Lay out the lines of the listing below as a Markdown table with two columns, Entry and Line, numbering each row under Entry. Start at the line that contains "Point to the S3-S4", end at the line that contains "Point to the Comité", and omit blank lines.

**ITEMS**

________________________

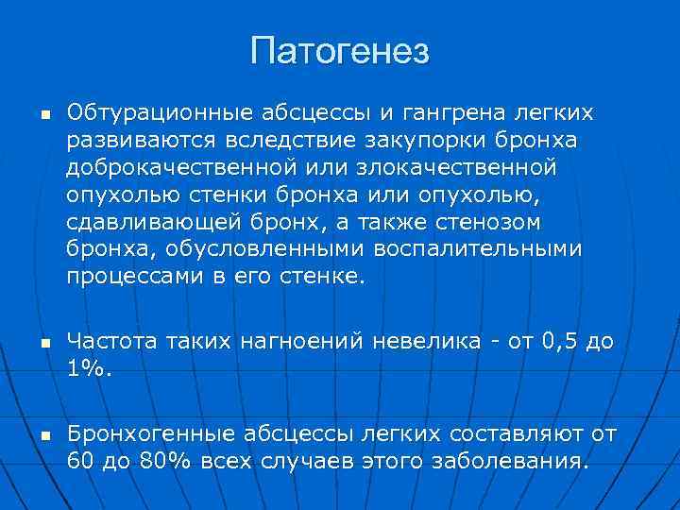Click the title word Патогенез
(340, 50)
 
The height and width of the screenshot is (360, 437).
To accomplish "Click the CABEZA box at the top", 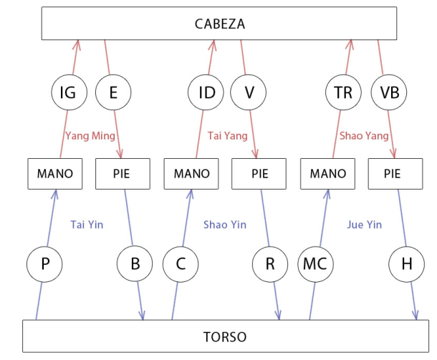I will coord(219,24).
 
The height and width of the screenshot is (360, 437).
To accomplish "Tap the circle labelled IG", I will coord(68,92).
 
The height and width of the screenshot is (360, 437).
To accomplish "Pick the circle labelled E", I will coord(112,92).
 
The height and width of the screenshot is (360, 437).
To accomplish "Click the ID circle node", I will coord(206,92).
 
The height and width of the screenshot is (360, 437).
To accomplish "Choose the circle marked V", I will coord(249,92).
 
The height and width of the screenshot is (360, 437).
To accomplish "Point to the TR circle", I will coord(343,92).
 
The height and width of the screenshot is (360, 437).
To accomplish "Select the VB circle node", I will coord(388,92).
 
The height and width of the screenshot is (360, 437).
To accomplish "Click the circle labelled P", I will coord(45,265).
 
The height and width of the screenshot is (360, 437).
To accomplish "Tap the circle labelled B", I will coord(135,265).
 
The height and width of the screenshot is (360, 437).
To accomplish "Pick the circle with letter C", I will coord(179,265).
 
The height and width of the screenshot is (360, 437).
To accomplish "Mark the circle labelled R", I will coord(270,265).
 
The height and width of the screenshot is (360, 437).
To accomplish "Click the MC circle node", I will coord(315,265).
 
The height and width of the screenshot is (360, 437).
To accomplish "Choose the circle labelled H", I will coord(406,265).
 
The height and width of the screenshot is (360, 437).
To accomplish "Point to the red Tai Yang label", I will coord(228,135).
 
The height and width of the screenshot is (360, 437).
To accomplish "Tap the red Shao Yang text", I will coord(364,135).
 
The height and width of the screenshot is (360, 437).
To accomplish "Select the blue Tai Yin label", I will coord(87,225).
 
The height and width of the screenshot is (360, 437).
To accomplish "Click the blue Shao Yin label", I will coord(225,225).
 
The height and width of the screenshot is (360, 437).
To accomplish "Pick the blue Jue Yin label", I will coord(364,225).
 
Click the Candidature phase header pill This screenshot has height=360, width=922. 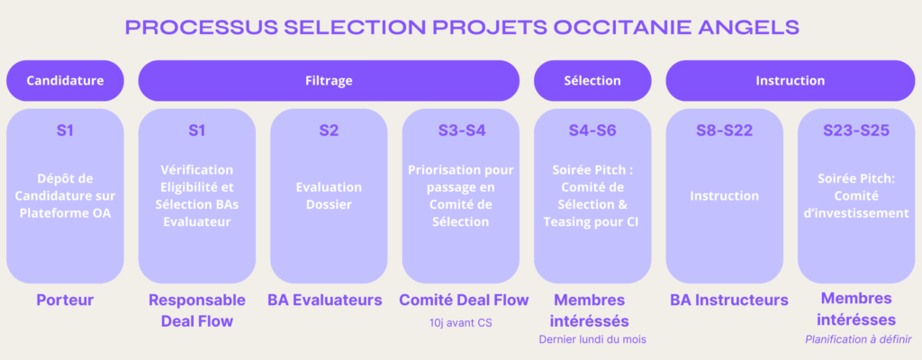click(x=65, y=81)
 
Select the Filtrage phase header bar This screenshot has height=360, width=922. click(x=329, y=81)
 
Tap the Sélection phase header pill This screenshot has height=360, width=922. click(x=592, y=81)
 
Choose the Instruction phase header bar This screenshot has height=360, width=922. click(x=791, y=81)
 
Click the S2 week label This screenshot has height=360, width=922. click(x=329, y=130)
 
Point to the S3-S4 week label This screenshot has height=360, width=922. click(x=462, y=130)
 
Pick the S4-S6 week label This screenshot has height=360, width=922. click(x=592, y=130)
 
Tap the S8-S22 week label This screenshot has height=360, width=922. click(x=725, y=130)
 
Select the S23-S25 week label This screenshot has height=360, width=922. click(x=856, y=130)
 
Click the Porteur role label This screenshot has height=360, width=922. click(x=65, y=300)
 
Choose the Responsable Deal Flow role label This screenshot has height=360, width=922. click(x=197, y=310)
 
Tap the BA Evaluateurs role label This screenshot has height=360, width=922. click(x=324, y=300)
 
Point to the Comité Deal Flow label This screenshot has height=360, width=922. click(x=464, y=300)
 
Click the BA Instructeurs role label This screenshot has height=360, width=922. click(x=729, y=300)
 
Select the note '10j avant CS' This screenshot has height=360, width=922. click(x=461, y=323)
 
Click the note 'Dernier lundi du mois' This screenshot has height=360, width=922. click(x=592, y=339)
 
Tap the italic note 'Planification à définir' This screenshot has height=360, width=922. click(x=858, y=339)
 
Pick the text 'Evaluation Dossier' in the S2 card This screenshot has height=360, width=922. click(x=329, y=196)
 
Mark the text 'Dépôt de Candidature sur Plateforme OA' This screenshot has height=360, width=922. click(x=65, y=196)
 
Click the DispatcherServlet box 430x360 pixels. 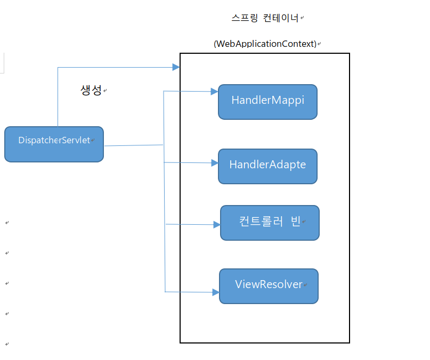coord(54,144)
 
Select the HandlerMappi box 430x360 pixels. coord(267,101)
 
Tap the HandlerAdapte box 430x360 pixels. coord(267,166)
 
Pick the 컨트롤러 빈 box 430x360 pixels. coord(270,222)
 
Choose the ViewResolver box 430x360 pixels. coord(269,285)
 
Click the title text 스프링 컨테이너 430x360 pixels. coord(265,18)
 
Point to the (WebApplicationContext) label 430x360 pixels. coord(265,44)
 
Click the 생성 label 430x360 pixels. coord(91,90)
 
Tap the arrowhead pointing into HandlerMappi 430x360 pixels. coord(215,92)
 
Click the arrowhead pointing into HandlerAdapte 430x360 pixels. coord(215,162)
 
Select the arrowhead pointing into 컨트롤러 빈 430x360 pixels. coord(216,225)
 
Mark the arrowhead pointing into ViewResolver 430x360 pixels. coord(216,292)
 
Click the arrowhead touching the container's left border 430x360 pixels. coord(176,67)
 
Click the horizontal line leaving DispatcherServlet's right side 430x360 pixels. coord(133,145)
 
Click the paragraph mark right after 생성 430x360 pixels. coord(105,91)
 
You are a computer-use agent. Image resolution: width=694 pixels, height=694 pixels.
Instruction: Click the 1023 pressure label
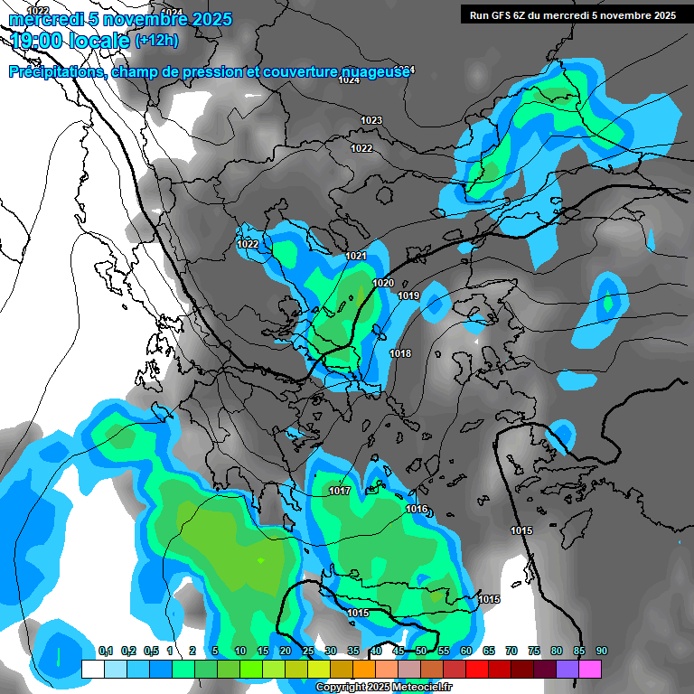[x=370, y=120]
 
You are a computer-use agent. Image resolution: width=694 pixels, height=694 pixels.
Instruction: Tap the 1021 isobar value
[x=356, y=257]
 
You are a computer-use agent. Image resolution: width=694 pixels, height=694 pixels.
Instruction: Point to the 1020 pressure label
[x=383, y=283]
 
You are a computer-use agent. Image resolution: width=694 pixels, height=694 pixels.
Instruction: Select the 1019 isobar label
[x=408, y=295]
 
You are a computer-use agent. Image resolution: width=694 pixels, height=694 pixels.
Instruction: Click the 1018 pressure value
[x=400, y=353]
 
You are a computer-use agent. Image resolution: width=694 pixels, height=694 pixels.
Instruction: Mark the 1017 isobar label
[x=340, y=491]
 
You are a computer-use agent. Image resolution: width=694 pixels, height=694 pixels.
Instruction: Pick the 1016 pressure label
[x=417, y=510]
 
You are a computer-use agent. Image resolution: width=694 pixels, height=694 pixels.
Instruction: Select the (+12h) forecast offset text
[x=156, y=41]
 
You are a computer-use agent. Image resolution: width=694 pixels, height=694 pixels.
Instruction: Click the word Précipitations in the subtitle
[x=55, y=71]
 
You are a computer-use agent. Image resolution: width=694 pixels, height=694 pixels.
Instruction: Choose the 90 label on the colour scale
[x=602, y=651]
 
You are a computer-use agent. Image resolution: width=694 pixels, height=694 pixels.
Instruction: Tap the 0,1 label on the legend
[x=105, y=651]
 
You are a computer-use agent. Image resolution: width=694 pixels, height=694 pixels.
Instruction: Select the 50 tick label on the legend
[x=421, y=651]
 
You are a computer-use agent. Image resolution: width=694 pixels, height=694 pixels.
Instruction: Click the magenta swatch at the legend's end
[x=590, y=669]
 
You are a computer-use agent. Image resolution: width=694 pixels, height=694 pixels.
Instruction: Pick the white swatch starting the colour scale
[x=92, y=669]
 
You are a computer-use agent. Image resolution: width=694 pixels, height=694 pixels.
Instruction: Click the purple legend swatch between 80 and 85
[x=567, y=669]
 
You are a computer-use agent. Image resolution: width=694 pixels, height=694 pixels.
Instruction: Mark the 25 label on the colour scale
[x=308, y=651]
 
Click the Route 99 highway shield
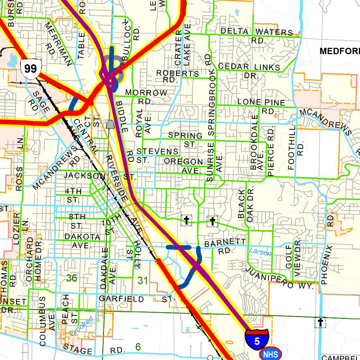[31, 68]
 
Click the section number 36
[72, 278]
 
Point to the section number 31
[143, 281]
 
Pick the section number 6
[138, 347]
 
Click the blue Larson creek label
[260, 252]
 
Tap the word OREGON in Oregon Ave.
[184, 162]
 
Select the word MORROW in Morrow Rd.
[146, 93]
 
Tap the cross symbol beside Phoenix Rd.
[320, 322]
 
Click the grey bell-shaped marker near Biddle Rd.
[110, 124]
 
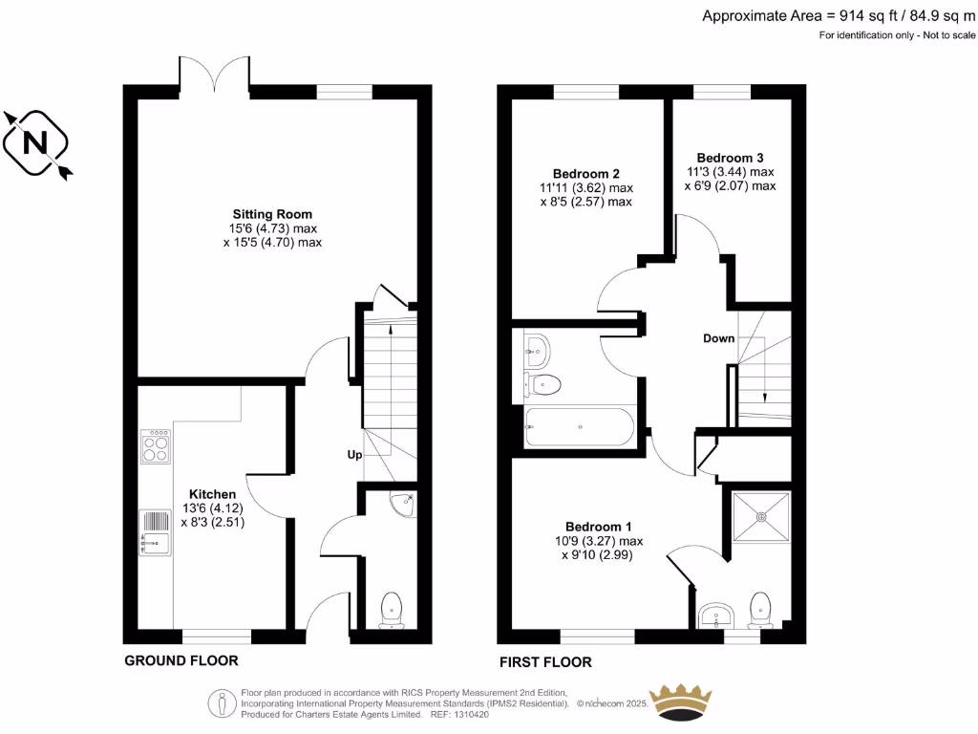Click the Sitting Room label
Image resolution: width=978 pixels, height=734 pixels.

________________________

**EXERCISE RESPONSE**
| Entry | Line |
|---|---|
| 1 | Point to the S3-S4 week label This screenshot has height=360, width=922. click(x=462, y=130) |
| 2 | Pick the S4-S6 week label This screenshot has height=360, width=922. click(x=592, y=130) |
| 3 | Tap the S8-S22 week label This screenshot has height=360, width=922. click(x=725, y=130) |
| 4 | Select the S23-S25 week label This screenshot has height=360, width=922. click(x=856, y=130) |
| 5 | Click the Porteur role label This screenshot has height=360, width=922. click(x=65, y=300) |
| 6 | Choose the Responsable Deal Flow role label This screenshot has height=360, width=922. click(x=197, y=310) |
| 7 | Tap the BA Evaluateurs role label This screenshot has height=360, width=922. click(x=324, y=300) |
| 8 | Point to the Comité Deal Flow label This screenshot has height=360, width=922. click(x=464, y=300) |